La democrazia, questa sommovitrice, non potrà mai dare una struttura organica, una reale costituzione, al popolo. Non trattasi di un semplice ordinamento statutario, questa è roba scritta, non intendiamo qui qualcosa posto sulla carta, ma una realtà vivente che ha una propria sostanza, uno spirito e un cuore, che come ogni essente è presente in un luogo della terra, quindi fa parte della natura, ha una propria forma che dura nel tempo ed è stabile perché gli deriva dall’ essenza originaria propria e da originale cultura, cioè vive di propri caratteri distintivi sui quali ha fondato un proprio vivente ordinamento nel corso dei secoli, sopravvivendo a moti, guerre e distruzioni. Questa è la sua reale costituzione, la sua organica struttura, il suo kràtos cioè la sua forza, il suo vigore, la sua potenza; costituzione ch’esso popolo ha messo al servizio d’un principio prevalente, sovraordinato e quindi ordinatore, di cui abbiam già detto avanti e nello scritto che questo precede. Quando quel principio viene misconosciuto intervengono disorganizzazione, sregolatezza e discordia, crolla lo Stato, il popolo perde il suo kratos, vien meno il suo organico vigore, la sua costituzione avita, nessuna carta statutaria lo salverà, e da un primato che lo avvantaggiava cadrà in servile confusione. Il popolo, qualunque popolo, non può fare a meno dei suoi Patres e quindi della sua Patria terrena nonché d’una Patria trascendente, quella lasciatagli in eredità dai suoi avi, la essenziale costitutiva sua Potestas. Abolendo la patria potestà la democrazia ha commesso patricidio e d’ogni patricida e parricida s’è fatta correa; ha svelato così il suo volto barbaro, ha messo a nudo il suo cuore viperino. Irreparabile misfatto! Si è ficcata in un cul-de-sac, in un vicolo cieco, e non ha da dove uscirne.

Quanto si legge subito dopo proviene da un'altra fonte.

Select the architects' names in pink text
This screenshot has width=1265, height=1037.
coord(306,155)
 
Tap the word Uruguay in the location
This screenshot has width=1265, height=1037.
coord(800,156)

Con la negazione della Patria Potestas è stato distrutto il fondamento, il piedritto e l’architrave d’ogni umana civiltà; è stato tolto agli uomini il Cielo Padre e la Madrepatria, la terra avita; difatti, Patria, perché sempre dai Patres.
Quanto nostri maiores sapientius! O singularis sapientia! Ancora una volta, a distanza di secoli, con il latino accento di Cicerone siamo qui oggi ad affermarlo. Si! A riportare la luce nel mondo sarà la fiaccola inestinguibile di quella sapienza.